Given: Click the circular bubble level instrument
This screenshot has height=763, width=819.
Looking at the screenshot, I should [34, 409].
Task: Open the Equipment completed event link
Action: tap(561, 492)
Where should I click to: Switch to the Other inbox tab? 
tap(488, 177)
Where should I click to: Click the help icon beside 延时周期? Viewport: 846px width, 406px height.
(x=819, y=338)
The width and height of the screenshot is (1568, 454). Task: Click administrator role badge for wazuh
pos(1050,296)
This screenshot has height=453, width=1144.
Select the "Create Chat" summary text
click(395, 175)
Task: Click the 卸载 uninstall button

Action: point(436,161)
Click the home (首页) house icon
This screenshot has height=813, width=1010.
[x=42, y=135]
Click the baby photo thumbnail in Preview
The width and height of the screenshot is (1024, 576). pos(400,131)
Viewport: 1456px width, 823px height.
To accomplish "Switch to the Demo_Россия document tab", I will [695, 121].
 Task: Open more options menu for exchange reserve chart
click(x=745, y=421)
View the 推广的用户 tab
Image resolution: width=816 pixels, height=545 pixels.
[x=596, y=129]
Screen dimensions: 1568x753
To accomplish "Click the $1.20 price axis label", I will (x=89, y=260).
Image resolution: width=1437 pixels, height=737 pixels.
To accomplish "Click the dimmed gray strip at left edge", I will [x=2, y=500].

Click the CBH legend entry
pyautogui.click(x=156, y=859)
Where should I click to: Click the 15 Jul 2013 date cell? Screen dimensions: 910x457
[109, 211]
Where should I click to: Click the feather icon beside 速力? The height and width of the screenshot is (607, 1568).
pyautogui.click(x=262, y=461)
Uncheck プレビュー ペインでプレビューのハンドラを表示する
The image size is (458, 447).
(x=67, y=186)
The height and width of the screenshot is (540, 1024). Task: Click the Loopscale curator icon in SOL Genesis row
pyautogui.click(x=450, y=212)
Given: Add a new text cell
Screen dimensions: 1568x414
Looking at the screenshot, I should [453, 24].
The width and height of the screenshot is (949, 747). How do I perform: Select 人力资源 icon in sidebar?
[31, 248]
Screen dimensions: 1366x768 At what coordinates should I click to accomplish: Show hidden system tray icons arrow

● Prompt: Output an exact copy of the listing.

● Exercise result:
Given: Click the circular bubble level instrument
This screenshot has height=763, width=819.
Looking at the screenshot, I should [34, 409].
Task: Open the Equipment completed event link
Action: tap(561, 492)
Where should I click to: Switch to the Other inbox tab? 
tap(488, 177)
Where should I click to: Click the help icon beside 延时周期? Viewport: 846px width, 406px height.
(x=819, y=338)
The width and height of the screenshot is (1568, 454). Task: Click administrator role badge for wazuh
pos(1050,296)
This screenshot has height=453, width=1144.
Select the "Create Chat" summary text
click(395, 175)
Task: Click the 卸载 uninstall button

Action: point(436,161)
Click the home (首页) house icon
This screenshot has height=813, width=1010.
[x=42, y=135]
Click the baby photo thumbnail in Preview
The width and height of the screenshot is (1024, 576). pos(400,131)
Viewport: 1456px width, 823px height.
To accomplish "Switch to the Demo_Россия document tab", I will [695, 121].
 Task: Open more options menu for exchange reserve chart
click(x=745, y=421)
View the 推广的用户 tab
Image resolution: width=816 pixels, height=545 pixels.
[x=596, y=129]
Screen dimensions: 1568x753
To accomplish "Click the $1.20 price axis label", I will (x=89, y=260).
Image resolution: width=1437 pixels, height=737 pixels.
To accomplish "Click the dimmed gray strip at left edge", I will [x=2, y=500].

Click the CBH legend entry
pyautogui.click(x=156, y=859)
Where should I click to: Click the 15 Jul 2013 date cell? Screen dimensions: 910x457
[109, 211]
Where should I click to: Click the feather icon beside 速力? The height and width of the screenshot is (607, 1568).
pyautogui.click(x=262, y=461)
Uncheck プレビュー ペインでプレビューのハンドラを表示する
The image size is (458, 447).
(x=67, y=186)
The height and width of the screenshot is (540, 1024). Task: Click the Loopscale curator icon in SOL Genesis row
pyautogui.click(x=450, y=212)
Given: Add a new text cell
Screen dimensions: 1568x414
Looking at the screenshot, I should [453, 24].
The width and height of the screenshot is (949, 747). How do I perform: Select 人力资源 icon in sidebar?
[31, 248]
Screen dimensions: 1366x768 At what coordinates should I click to accomplish: Show hidden system tray icons arrow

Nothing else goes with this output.